Problem details:
Output each record below exactly. No images go in the copy.

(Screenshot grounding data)
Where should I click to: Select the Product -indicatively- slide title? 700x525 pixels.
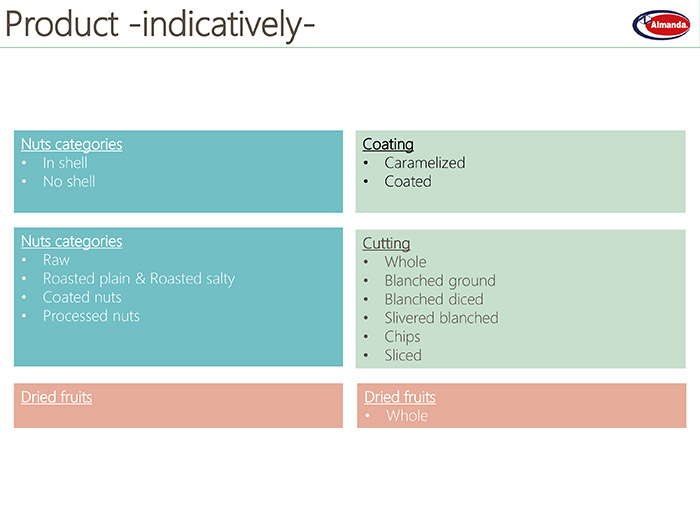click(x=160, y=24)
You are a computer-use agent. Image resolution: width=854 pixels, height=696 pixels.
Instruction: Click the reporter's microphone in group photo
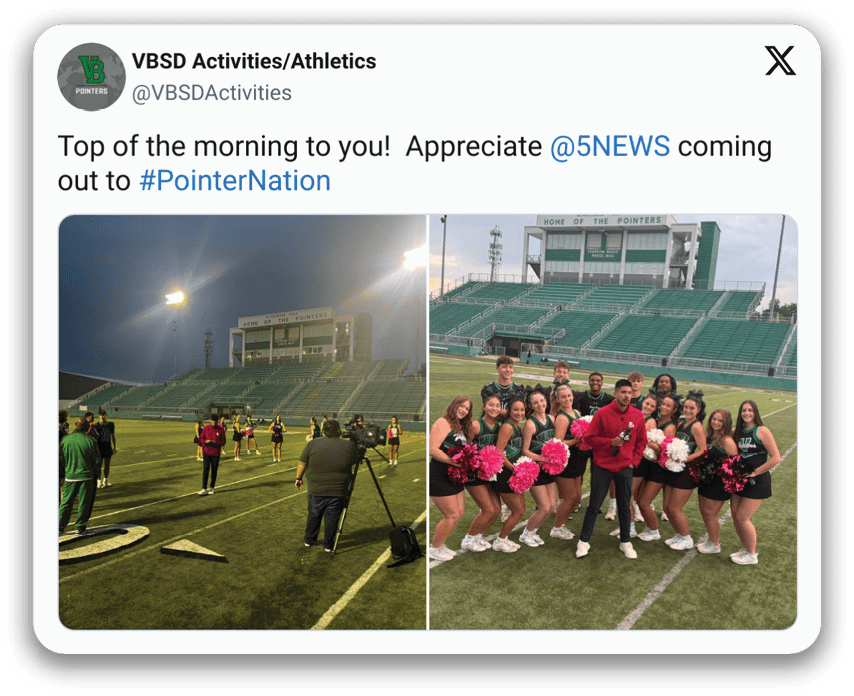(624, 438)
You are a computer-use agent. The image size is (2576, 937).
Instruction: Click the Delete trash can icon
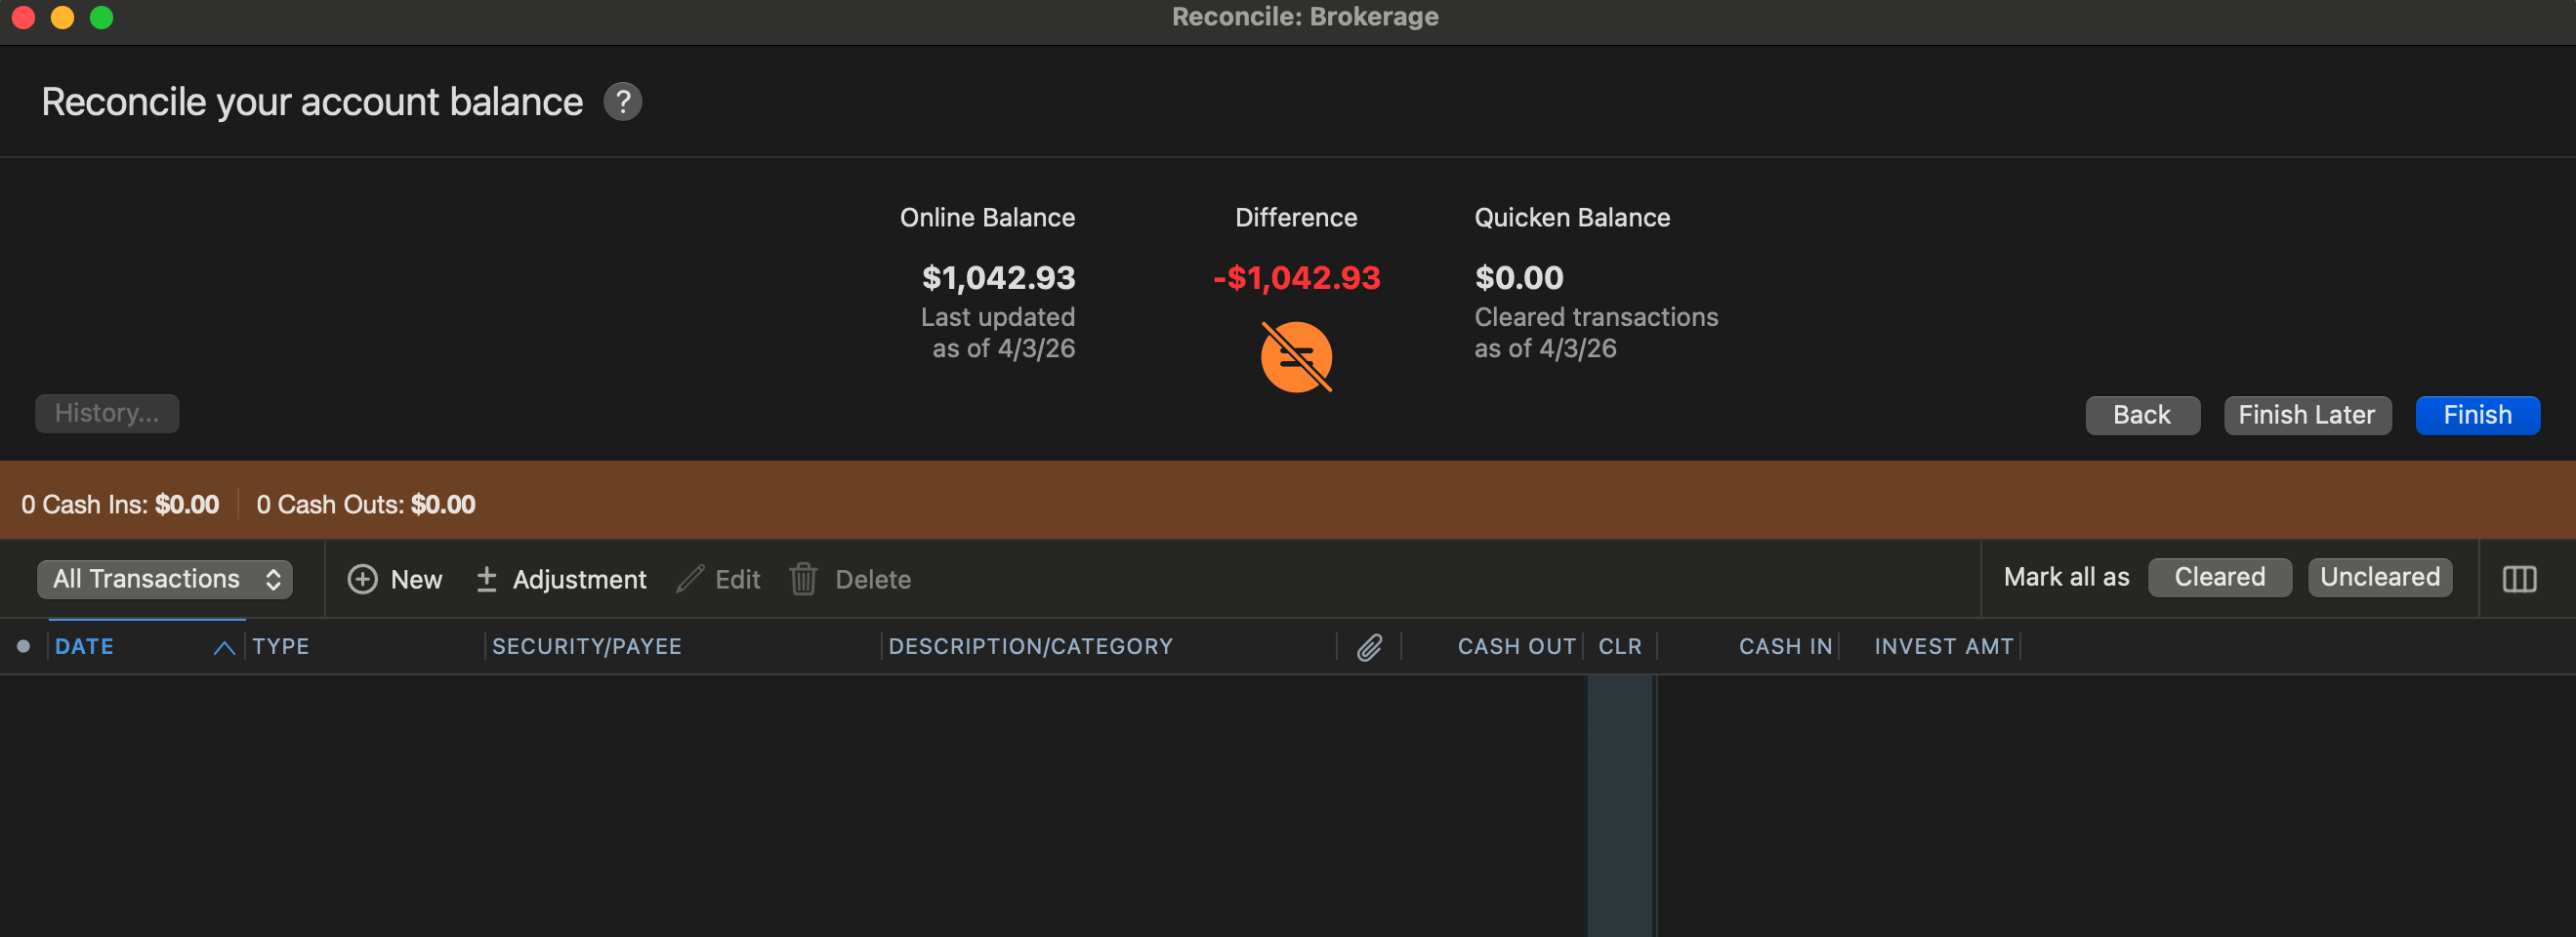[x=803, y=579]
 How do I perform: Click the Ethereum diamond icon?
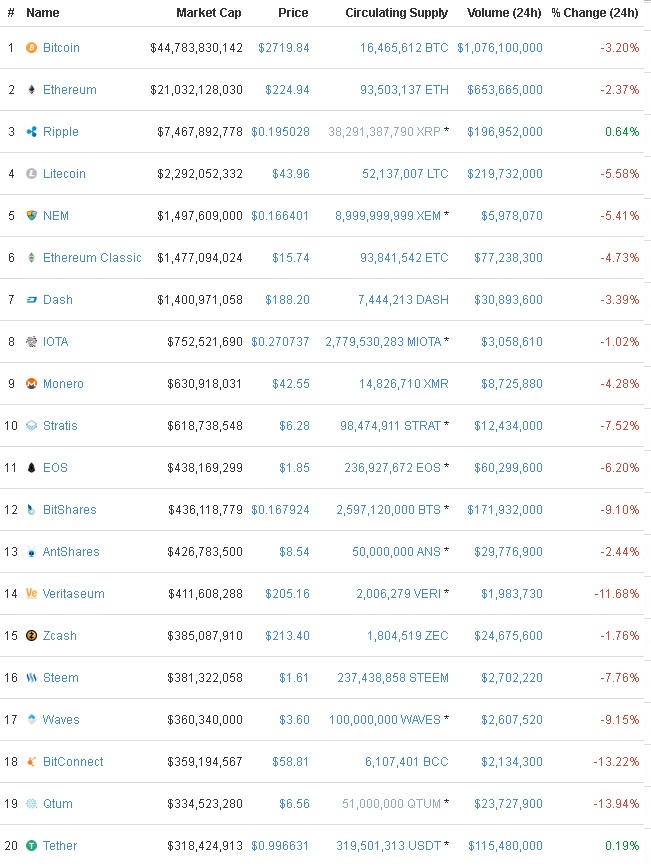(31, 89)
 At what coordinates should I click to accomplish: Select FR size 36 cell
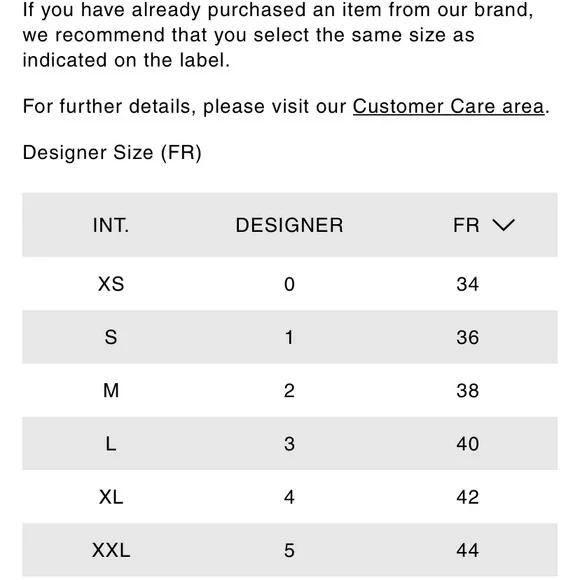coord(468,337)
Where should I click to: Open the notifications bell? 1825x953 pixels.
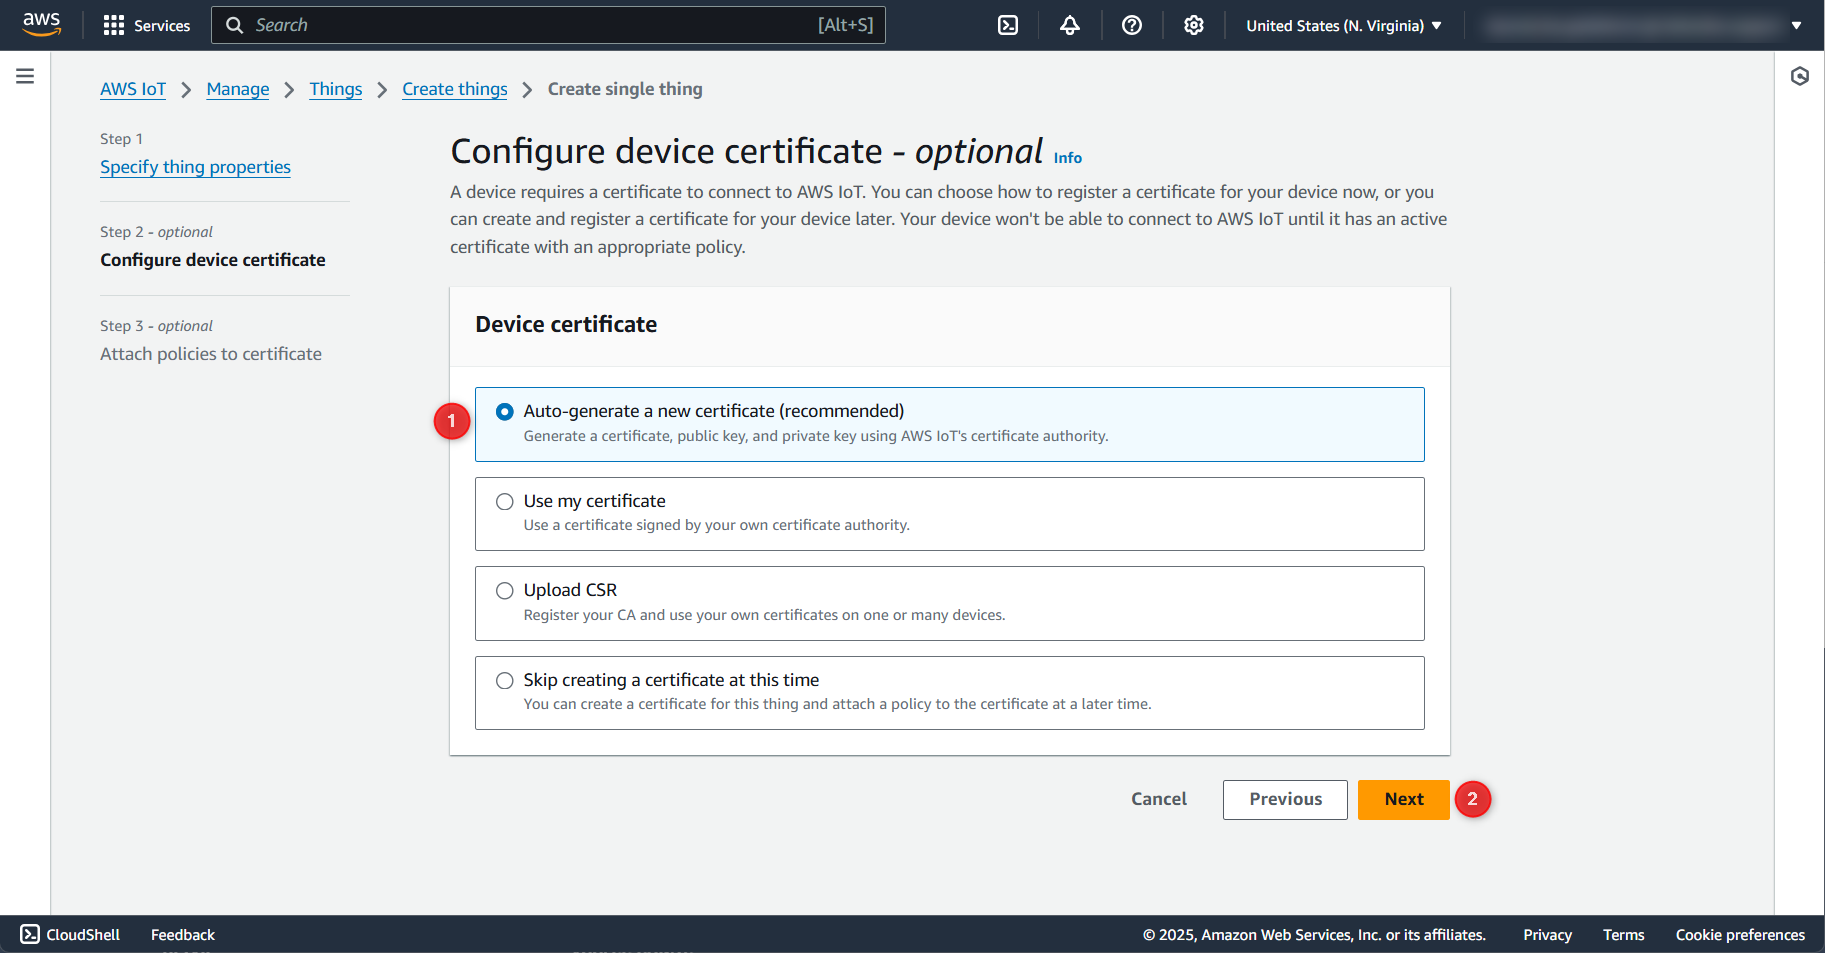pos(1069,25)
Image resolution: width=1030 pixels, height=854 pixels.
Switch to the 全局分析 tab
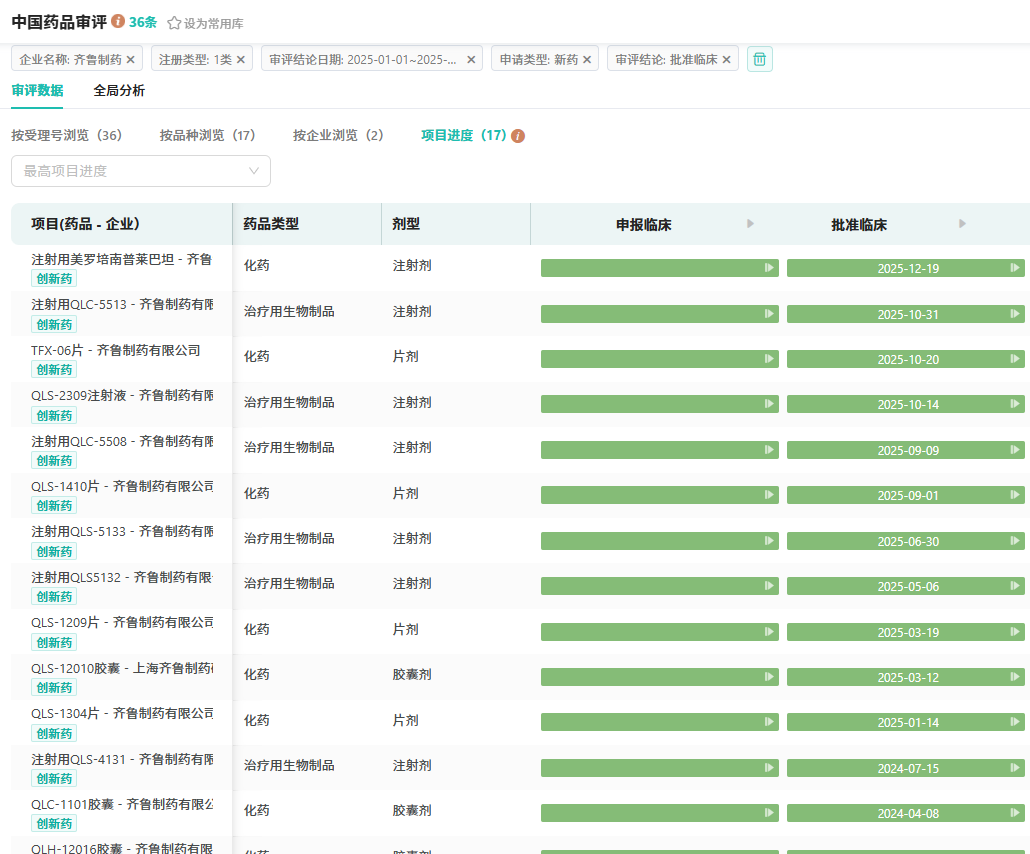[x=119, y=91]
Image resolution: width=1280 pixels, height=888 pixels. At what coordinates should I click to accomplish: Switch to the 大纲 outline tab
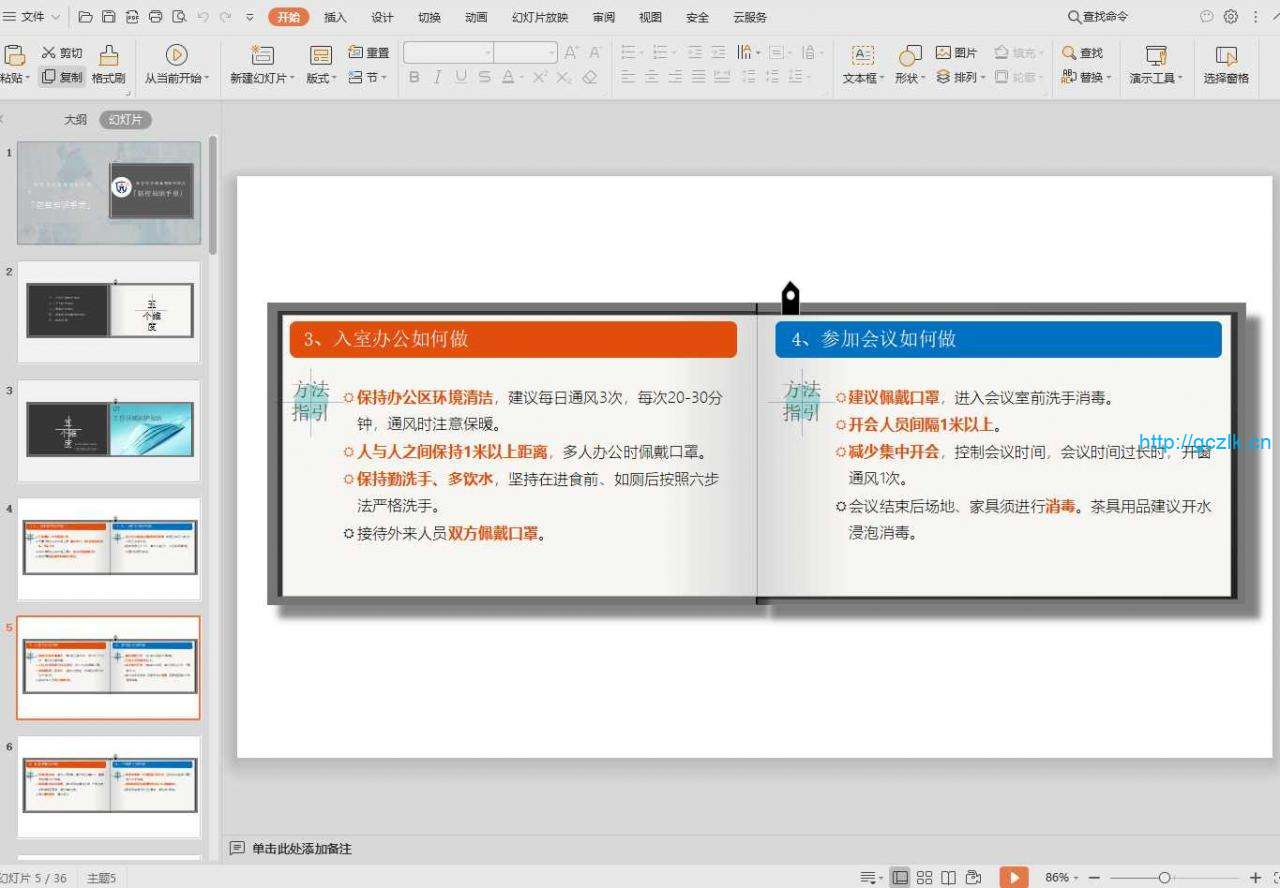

Exercise answer:
Where should I click to: Select the Product -indicatively- slide title? 700x525 pixels.
click(x=160, y=24)
You are a computer-use agent. Image resolution: width=854 pixels, height=696 pixels.
Instruction: Click the reporter's microphone in group photo
(624, 438)
You are a computer-use agent. The image size is (2576, 937).
Instruction: Click the Delete trash can icon
[x=803, y=579]
 How do I perform: Click the Ethereum diamond icon?
(31, 89)
 At what coordinates should I click to accomplish: Select FR size 36 cell
coord(468,337)
Where should I click to: Open the notifications bell? 1825x953 pixels.
pos(1069,25)
Image resolution: width=1030 pixels, height=854 pixels.
Switch to the 全局分析 tab
[x=119, y=91]
Image resolution: width=1280 pixels, height=888 pixels. At what coordinates should I click to accomplish: Switch to the 大纲 outline tab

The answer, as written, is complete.